- **What the task requires**
Find the line that contains "Task: Open @drvectron profile handle link". Restate it and each following line exactly, through the end of the records.

[Stored items]

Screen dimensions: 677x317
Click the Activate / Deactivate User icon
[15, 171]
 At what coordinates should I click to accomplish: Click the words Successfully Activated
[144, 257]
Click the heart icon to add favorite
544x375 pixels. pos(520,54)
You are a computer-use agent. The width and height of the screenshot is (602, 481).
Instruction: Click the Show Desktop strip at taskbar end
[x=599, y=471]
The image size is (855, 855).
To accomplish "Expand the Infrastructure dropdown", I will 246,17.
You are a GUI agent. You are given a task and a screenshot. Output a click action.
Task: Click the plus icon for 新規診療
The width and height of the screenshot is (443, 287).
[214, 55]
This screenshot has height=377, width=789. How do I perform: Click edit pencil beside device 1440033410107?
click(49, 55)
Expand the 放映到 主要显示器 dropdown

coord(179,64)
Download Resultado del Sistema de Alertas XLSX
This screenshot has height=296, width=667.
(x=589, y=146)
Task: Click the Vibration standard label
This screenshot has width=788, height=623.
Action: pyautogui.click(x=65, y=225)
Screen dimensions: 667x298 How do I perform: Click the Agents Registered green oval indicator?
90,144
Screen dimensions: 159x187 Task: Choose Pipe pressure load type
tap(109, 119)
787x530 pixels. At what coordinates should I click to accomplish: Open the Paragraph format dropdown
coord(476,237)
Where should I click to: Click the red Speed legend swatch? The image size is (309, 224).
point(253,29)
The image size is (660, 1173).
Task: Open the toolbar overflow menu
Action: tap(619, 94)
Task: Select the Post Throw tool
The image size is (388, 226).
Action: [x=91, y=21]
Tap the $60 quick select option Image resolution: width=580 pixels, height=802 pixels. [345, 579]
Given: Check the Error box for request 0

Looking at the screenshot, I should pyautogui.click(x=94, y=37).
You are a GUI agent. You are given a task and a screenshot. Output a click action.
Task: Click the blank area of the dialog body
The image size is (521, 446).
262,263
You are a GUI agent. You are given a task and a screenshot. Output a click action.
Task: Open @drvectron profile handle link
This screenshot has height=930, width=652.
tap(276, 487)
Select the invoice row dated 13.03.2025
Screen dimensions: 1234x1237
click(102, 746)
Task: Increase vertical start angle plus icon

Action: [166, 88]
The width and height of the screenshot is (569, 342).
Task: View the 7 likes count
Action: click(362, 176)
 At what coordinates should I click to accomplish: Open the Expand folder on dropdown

- **Response**
Task: Open @drvectron profile handle link
This screenshot has height=930, width=652.
tap(276, 487)
Select the invoice row dated 13.03.2025
Screen dimensions: 1234x1237
click(102, 746)
Task: Increase vertical start angle plus icon

Action: [166, 88]
The width and height of the screenshot is (569, 342).
Task: View the 7 likes count
Action: click(362, 176)
 At what coordinates should I click to accomplish: Open the Expand folder on dropdown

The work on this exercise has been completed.